__Selection__:
━━━

6 Steps to Website Conversion

A Development article written by Lynne Newbury

Read what Google has to say about your landing page. Are you planning a website re-design? Is your PPC landing page not converting well enough? Hopefully you've got the basics covered, and your PPC landing page has a search function, contact information and a strong marketing message. But what else can you do to improve your online marketing conversion rate?

Once a visitor lands on your website, the clock starts ticking and you have only a few seconds to convince them to stay there, let alone make a purchase. At first glance, a user should know that they are in the right place and that their transactions will be secure. Sound daunting? With only a few easy changes, you can convert more visitors.

Consider these six points as you assess the strengths and weaknesses of your current site and plan your website re-design:

1. Website Landing Pages - Add a Personal Touch:

Does your landing page have a navigation bar or does it feature multiple product lines and promotions? If so, you are committing conversion suicide. You must convince the visitor that the landing page is just for them. Avoid using home pages or all-inclusive multi-purpose website landing pages. Create specific landing pages for every ad and paid search term.

━━━

__To-do list__:
A. Repeat the passage of the website conversion article from "Read what Google" to "marketing conversion rate?".
B. In the website conversion article, what should be created for every ad and paid search term?
C. Resume the website conversion article from the point where it stops.
The items after this point come from a separate source.

__Supplied information__:
━━━

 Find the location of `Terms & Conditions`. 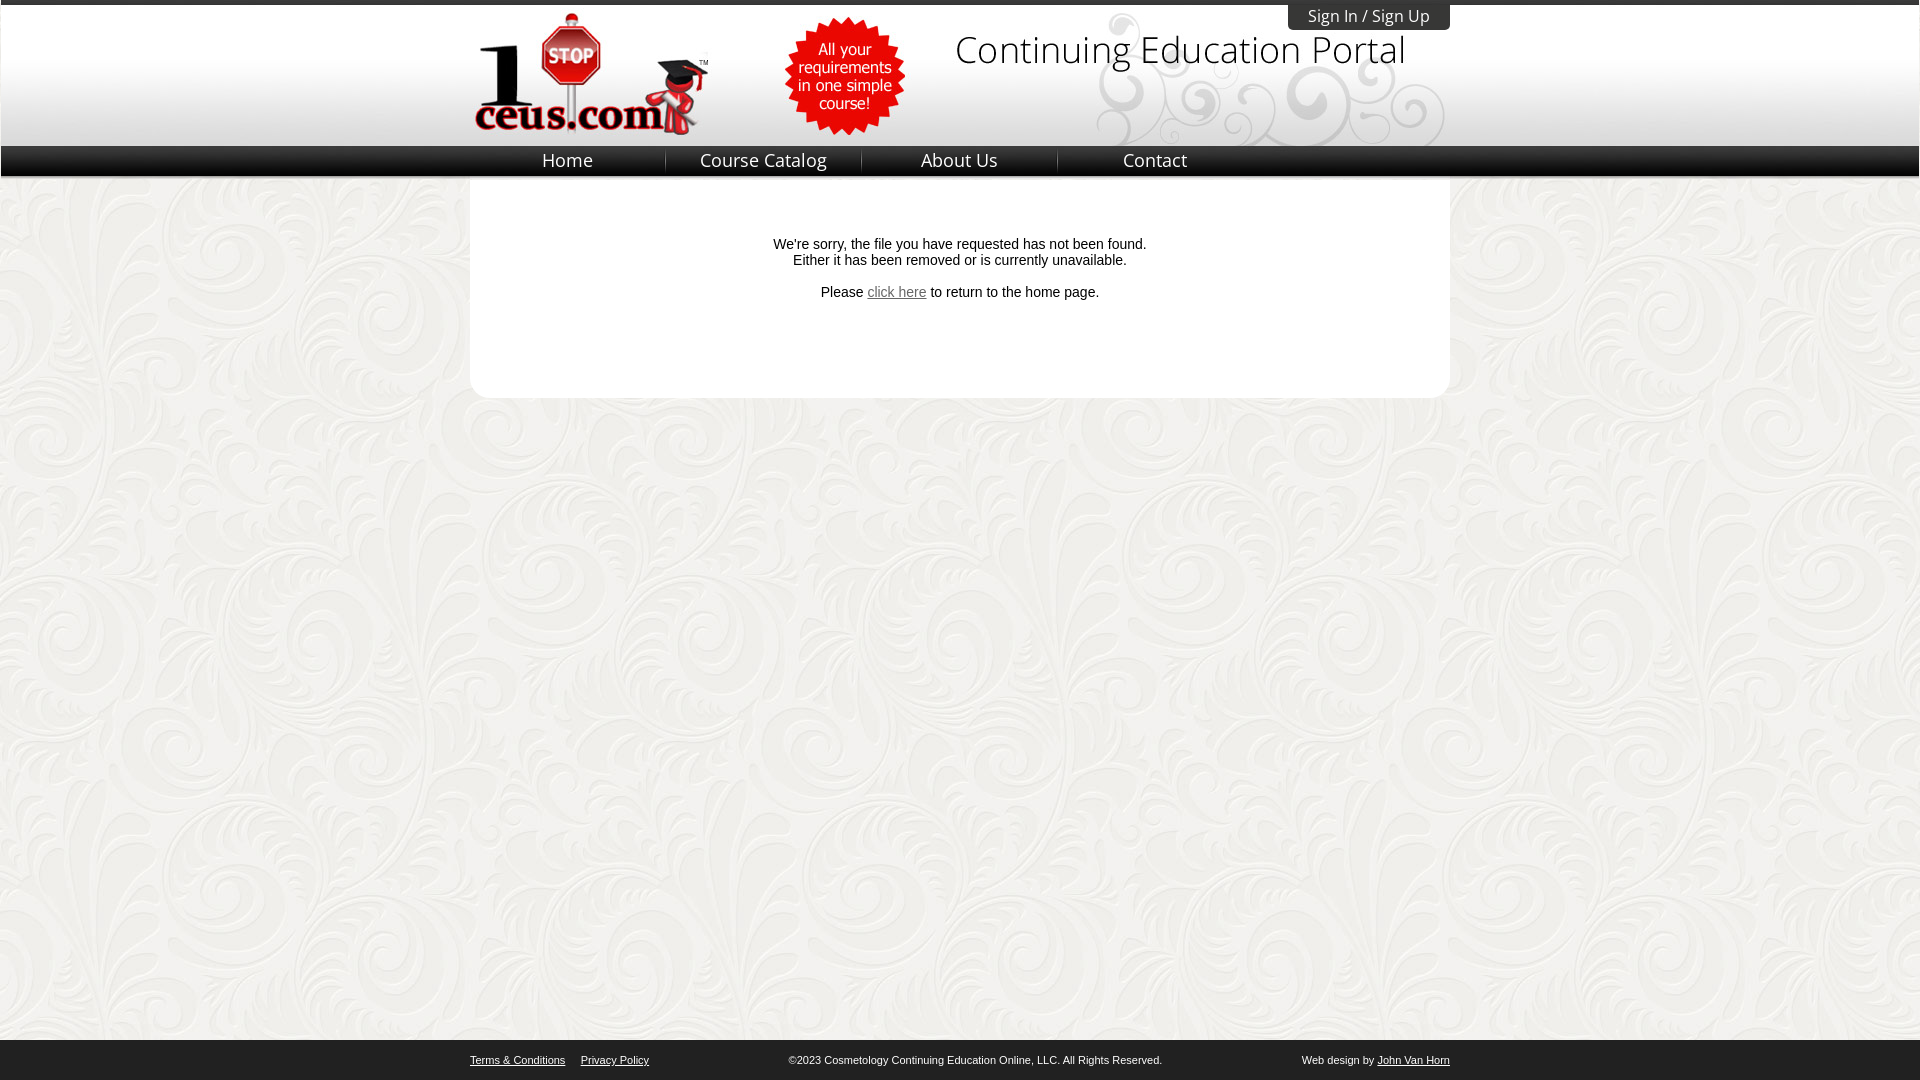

━━━

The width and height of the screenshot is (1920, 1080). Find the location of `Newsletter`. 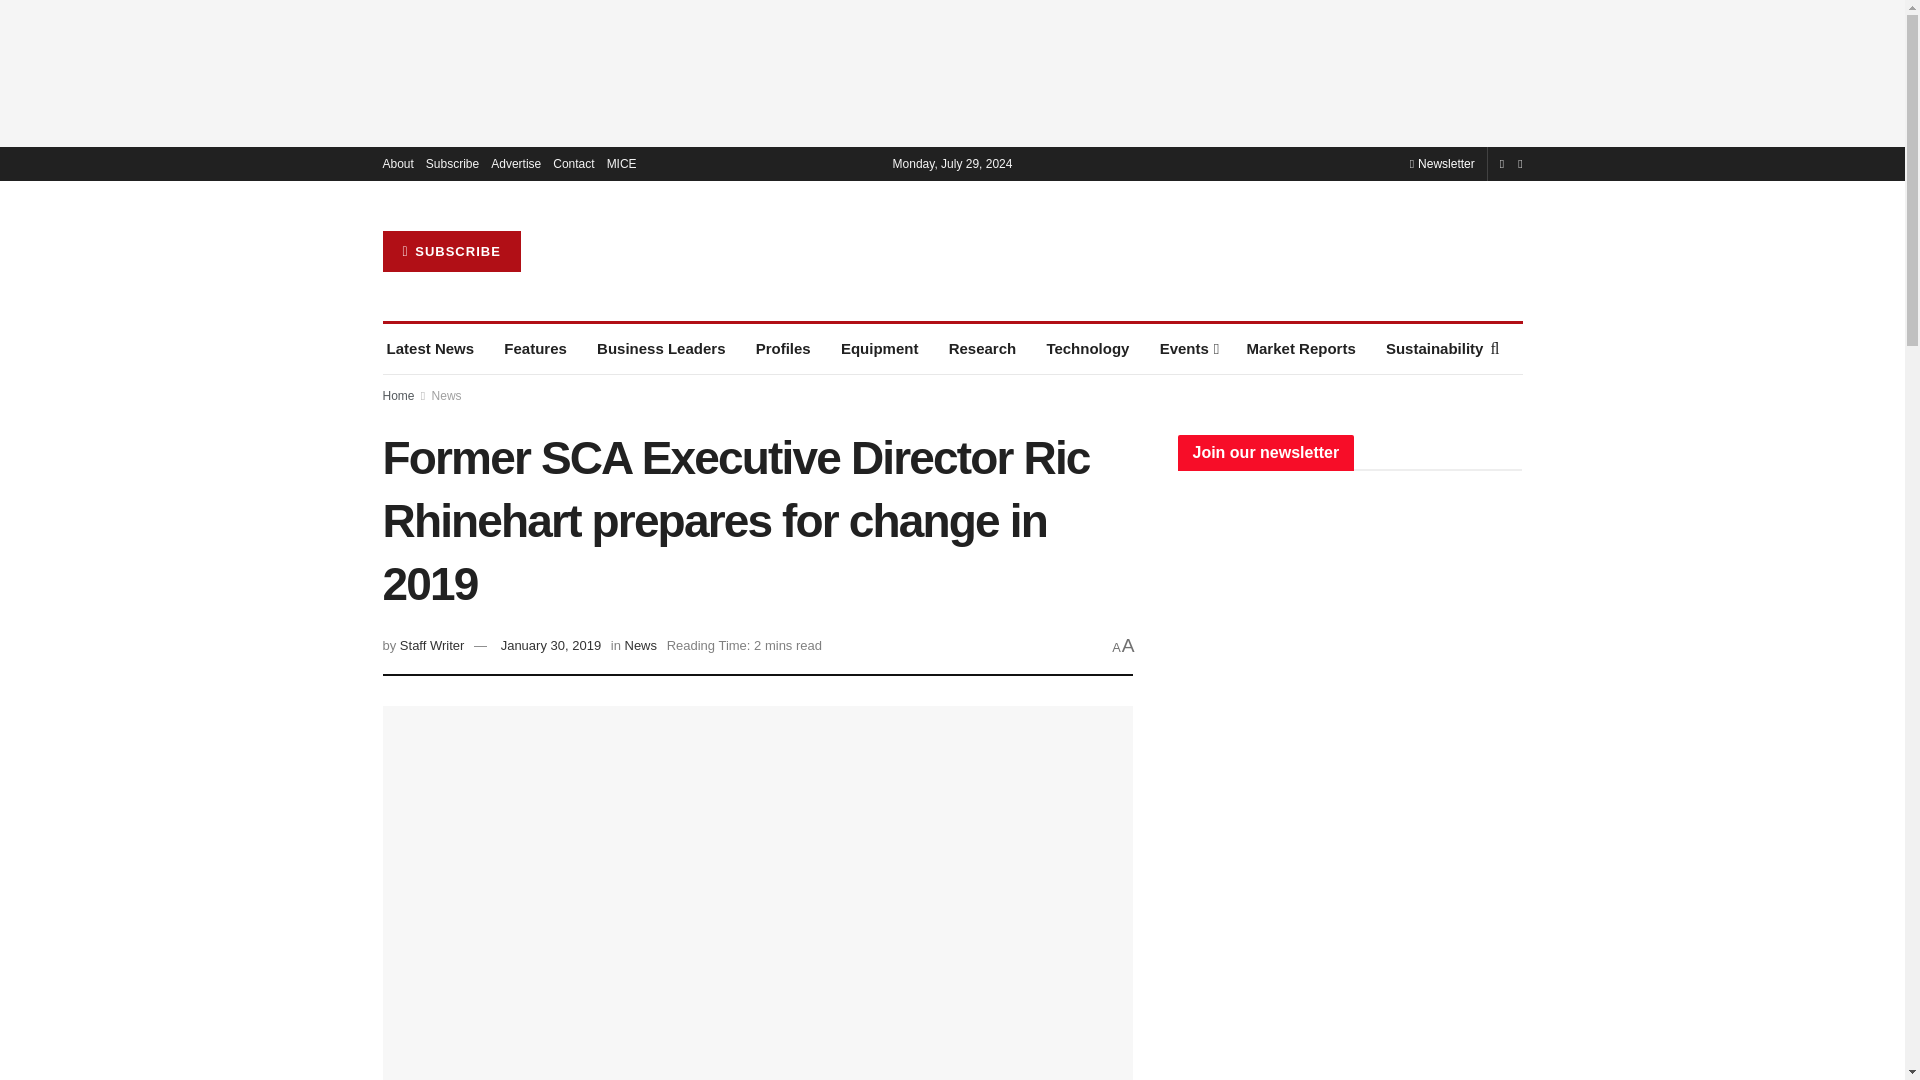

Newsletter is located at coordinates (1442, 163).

━━━

__Answers by task__:
A.
Read what Google has to say about your landing page. Are you planning a website re-design? Is your PPC landing page not converting well enough? Hopefully you've got the basics covered, and your PPC landing page has a search function, contact information and a strong marketing message. But what else can you do to improve your online marketing conversion rate?

B. Specific landing pages.

C.
When you land a visitor on your home page, they may stay longer and check out more of your pages, but chances are they won't make a purchase. Instead, consider taking your visitors to a custom landing page that will provide a solution that meets their EXACT need. They'll stay on your site a shorter amount of time, but they'll convert about 3 - 10 times more often. And whatever you do, do not include a navigation bar on your landing pages - it's completely unrelated to your sale and can dramatically lower your conversion rate as the navigation takes visitors away from your sales PPC campaign message.

Custom landing pages are so important for pay-per-click advertising because you are creating consistency from keyword to ad to landing page. Many campaigns fall short of their goals due to an overly general landing page which does not meet the customer's expectations of relevancy. Just make sure you include some branding elements that will help consumers understand who you are and what you offer.

2. Images - Size Matters:

Product image size is actually one of the most important conversion factors on your website landing page. The bigger and more detailed a product image is, the more inclined the consumer is to make a purchase. Make sure the picture is clear and full-color to contribute to the professional appearance of your landing page. In addition to product images, client testimonials with pictures of people can also increase conversion rates.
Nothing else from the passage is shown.